A Piggy Interview WithDominic Holland (The Glory Year)

Performer: Dominic Holland
Photograph by: Nikki Holland
Show: Dominic Holland – The Glory Year
Venue: Voodoo Rooms - Speakeasy
Promoter: Indie
Online: Box Office Facebook Website


Tell me about your Edinburgh show.

It’s called ‘The Glory Year’ – a happy show specifically written to make people feel good about themselves and the world. This is a risk and means that I will not be troubling any awards panels. For my tastes, there are too many shouty comedians hell-bent on making points these days. I go on stage seeking laughs, not chin strokes.


Tell me about your first gig.

1992, The Comedy Café, London. I’d written a monologue about losing my manhood which only ever got performed once! On stage and dying, I recall a woman whispering to her boyfriend (so imagine, how quiet the gig must have been for me to be able to hear her?), ‘…this bloke won’t last very long.’ And even though I was on-stage and being terrible, I knew that I could do this comedy thing and that I would stick around.


Do you have any rituals before going on stage?

I run my links and take myself off to be alone and try to convince myself that ‘I am a bloody funny man…’

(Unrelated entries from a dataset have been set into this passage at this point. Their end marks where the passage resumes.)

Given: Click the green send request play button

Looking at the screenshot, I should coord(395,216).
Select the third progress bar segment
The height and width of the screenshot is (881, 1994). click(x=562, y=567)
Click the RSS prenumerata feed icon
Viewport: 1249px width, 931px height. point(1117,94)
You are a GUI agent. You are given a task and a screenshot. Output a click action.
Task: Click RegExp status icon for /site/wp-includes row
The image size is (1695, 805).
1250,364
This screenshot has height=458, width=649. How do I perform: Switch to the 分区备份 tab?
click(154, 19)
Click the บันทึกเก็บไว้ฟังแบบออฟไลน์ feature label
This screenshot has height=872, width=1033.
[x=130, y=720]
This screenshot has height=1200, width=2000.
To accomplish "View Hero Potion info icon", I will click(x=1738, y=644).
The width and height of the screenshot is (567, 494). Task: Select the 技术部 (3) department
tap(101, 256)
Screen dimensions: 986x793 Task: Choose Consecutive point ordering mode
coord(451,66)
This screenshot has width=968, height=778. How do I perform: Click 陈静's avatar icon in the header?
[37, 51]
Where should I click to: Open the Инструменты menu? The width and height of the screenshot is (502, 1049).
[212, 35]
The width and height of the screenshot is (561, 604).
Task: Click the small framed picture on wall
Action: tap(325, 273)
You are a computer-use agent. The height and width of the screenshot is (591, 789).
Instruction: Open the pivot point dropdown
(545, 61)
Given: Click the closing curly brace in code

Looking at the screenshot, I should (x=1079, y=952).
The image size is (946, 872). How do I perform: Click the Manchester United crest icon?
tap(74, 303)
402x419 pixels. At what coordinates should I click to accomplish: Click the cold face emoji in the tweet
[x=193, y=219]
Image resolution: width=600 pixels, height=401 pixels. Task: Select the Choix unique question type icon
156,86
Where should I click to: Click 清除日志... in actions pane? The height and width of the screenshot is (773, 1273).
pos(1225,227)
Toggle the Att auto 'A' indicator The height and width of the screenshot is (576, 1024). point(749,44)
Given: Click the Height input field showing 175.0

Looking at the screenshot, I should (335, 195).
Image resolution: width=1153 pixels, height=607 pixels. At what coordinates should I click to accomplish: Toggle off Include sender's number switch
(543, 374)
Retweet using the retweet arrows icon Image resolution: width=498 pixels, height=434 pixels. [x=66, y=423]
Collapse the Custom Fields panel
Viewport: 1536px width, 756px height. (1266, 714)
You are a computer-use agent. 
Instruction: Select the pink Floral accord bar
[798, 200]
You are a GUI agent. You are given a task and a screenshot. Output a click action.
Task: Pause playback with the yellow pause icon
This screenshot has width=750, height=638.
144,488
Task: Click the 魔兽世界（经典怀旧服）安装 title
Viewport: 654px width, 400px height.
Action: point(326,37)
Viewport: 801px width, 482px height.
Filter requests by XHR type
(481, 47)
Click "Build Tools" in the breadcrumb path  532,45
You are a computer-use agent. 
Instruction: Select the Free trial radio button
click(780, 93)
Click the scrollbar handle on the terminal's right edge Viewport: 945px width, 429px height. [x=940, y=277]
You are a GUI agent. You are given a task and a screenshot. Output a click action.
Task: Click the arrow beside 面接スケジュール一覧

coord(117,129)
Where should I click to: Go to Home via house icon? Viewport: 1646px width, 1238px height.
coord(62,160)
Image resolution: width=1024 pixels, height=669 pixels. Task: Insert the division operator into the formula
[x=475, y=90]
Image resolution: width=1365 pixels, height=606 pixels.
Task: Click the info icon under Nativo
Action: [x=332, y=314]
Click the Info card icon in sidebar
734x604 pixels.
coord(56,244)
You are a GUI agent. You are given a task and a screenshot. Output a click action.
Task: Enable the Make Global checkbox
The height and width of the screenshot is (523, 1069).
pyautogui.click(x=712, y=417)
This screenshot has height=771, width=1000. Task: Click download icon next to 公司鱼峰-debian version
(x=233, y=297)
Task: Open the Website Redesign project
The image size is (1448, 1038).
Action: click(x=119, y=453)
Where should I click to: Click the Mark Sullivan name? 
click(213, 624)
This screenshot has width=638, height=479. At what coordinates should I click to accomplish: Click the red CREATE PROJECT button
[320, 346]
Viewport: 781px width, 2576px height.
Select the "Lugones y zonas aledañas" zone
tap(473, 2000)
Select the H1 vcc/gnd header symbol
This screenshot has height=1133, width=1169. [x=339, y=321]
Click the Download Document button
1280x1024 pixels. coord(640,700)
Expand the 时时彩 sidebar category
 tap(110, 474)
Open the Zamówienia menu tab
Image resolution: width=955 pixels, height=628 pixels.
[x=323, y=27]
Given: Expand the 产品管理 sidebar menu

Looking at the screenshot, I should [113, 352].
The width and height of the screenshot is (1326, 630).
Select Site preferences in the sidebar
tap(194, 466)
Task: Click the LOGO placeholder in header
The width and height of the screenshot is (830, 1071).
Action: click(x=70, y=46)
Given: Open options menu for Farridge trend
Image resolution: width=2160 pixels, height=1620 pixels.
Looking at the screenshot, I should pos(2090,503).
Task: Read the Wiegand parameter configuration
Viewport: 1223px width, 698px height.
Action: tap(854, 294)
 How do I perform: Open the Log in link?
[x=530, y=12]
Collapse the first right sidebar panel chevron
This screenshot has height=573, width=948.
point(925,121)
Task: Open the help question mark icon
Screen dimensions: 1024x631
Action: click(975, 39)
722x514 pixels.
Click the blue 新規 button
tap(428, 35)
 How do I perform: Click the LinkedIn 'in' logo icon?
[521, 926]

Tell me about your best and worst review.

Comedians often say that punters are the only reviews worth having and that professional reviews mean nothing which is probably untrue. But too often, reviewers do have an agenda and this can cloud objectivity.

My greatest ever review was simply this – “I really enjoy your stand-up comedy material.” Not much of a quote for a poster until I explain who said this to me. Ronnie Barker, no less, one of the funniest comedians of all time. He was a fan of my BBC R4 series. I was awe-struck and still am.

All poor reviews hurt but one that irks me still… “…nobody called Dominic can be funny”. A perfect example of that agenda I was mentioning above.


During this Edinburgh run, do you plan to read reviews of your show?

Actually, I don’t read them but as stars start to adorn posters – reviews are difficult to avoid and performers know where their run is heading. It’s in the ether.


How do you feel about reviewers generally?

A necessary part of any artistic output albeit I don’t think reviews are always objective. Every year, there are shows with few laughs and 5 star notices – it’s just a thing but largely, audiences are not fooled and they will find the comics who can make them laugh.


In April 2018, YouTube comedian, Markus Meechan (aka Count Dankula) was fined £800 for training his girlfriend’s pug dog to do a Nazi salute with its paw, in response to the phrase ‘Gas the Jews’. Do you believe Meechan committed a criminal offence, and why?

I am sure that the £800 fine was dwarfed by the value of PR that it garnered for him. In the main, I have little time for the victim culture and political correctness. That said, I have read a great deal on the holocaust and I am very sensitive to anyone making capital from it.


Are there any subjects that are not suitable for comedy?

Not really, although if I was pushed for a subject, I would plump for left wing sanctimony and idealism and particularly so, when spouted by highly privileged and privately educated ‘comedians’.


Have you ever gone too far?

I went to Falmouth once for a gig in a massive tent with only 20 people. I can remember it being a very long way and definitely too far for what I got back.


Looking back over your time as a comedian, tell me about the best gig of your career.

The first time I did an hour at the Edinburgh Festival. It was 1993, playing the Attic in front of 17 people. William Cook from The Guardian was there and was very kind. “…one of Edinburgh’s greatest pleasures is chancing upon an undiscovered star.” The run completely sold out but it’s now 2018 and I am still working on becoming a star!

Dominic Holland was talking to Wrigley Worm.